Sorry to focus so much on myself , but that is the only thing I’m a true expert on. My other path, has been to try and model on the Estonian example but also pretty heavily on Quebec and Scotland. Just do more or less what they did. Use the existing legislative system, be nice, publicize central government misdeeds, warn then ostracize anyone in our movement who so much as hints at violence against our misguided brothers and sisters in American government.

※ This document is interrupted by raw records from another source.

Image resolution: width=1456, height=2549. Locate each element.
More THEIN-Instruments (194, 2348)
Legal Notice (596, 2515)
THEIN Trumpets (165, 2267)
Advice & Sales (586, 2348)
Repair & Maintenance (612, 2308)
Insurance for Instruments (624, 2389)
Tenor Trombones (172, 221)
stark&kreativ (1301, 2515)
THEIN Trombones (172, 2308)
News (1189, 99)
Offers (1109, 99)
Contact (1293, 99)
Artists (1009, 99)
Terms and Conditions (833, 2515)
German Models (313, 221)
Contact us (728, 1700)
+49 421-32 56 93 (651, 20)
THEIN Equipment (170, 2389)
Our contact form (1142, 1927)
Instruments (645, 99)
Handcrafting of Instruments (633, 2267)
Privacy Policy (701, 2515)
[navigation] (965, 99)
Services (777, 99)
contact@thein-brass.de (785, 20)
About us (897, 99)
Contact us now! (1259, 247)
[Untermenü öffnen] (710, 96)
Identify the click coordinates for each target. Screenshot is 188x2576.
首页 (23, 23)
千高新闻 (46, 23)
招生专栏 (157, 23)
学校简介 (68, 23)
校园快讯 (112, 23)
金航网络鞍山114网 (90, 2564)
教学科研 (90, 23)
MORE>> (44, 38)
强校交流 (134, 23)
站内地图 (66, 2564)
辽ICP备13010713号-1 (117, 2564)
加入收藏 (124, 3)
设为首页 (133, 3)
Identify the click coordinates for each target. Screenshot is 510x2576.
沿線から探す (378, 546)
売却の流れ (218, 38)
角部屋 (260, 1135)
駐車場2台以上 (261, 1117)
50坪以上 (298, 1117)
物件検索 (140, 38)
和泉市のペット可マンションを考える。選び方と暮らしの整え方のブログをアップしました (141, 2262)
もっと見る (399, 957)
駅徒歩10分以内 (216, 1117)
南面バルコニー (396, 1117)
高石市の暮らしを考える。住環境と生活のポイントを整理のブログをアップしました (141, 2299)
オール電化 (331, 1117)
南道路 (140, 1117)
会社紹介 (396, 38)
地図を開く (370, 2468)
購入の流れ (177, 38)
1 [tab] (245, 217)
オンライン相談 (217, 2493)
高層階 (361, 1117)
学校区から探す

I can only suggest this stuff and try to do it, can’t impose it on the movement. Each of us has our own inspirations/,methods and that’s fine as long as you aren’t hurting or physically threatening anyone.

<< This is my suggestion:
Make this bill a study commission, in addition to or instead of a constitutional amendment, with the output of the commission being a detailed secession plan.
We need to make sure the congressional delegation we are sending to Washington actually represents our desire to secede.
Publish a plan made by this group in addition to anything a commission would come up with. ??

That sounds great and I posted that as one of several options when we began public discussion of this around August. The folks who weighed in before the filing deadline were overwhelmingly more in favor of a Constitutional Amendment, mainly becuase it was the only option that included a vote of the general public. one of them rightly called it “going for the gold.” I favored a House Concurrent Resolution simply asking Washington to leave (this is more in keeping with the Estonian precedent and there were initially concerns about the complexities of proper CACR wording). I was almost alone in supporting the HCR , so I backed the play of the majority. So far it looks like they were right and I was wrong.

<< Is the goal of this to actually secede or just to make a media splash? >>

Can’t speak for everyone but for me it’s both. einstein said a key indicator of intelligence is a willingness to change your behavior and beliefs in light of new data or circumstances. We are no longer allowed to acrue large audiences on YouTube , and we are suffering from a media blackout of sorts. So some of us have changed our tactics.

But when you consider how desperate the general public is likely to be in 2023, there is a non-trivial chance that after paving the way and mainstreaming this idea, via the Independence Amendment, we will be able to bring it , or a powerful study committee, into being, or to a public referendum, or to actual independence. We are so much like Slovenia, Scotland, Quebec and Estonia… in so many ways.

A secondary objective would be to achieve a more benign FedGov. Look how cautiously the Canadian govt treats Quebec after their “failed” independence drive. Maybe the concession we aim for is a sunset clause where all current and future fed laws sunset after 10 years. That way maybe their system stops “auto-expanding” in violation of thier wishes. Many feds do, in theory, want to see the growth stop or slow down.

Love ya man, but I didn’t actually need to write any of this to bring you around. Washington will do that for me, as Belgrade did for Milan Kucan in 1991.

1 Like

I am adding this to my nhexit.org post along with Pete’s response.
Part of this was to start the “conversation” on NHexit … and it is happening.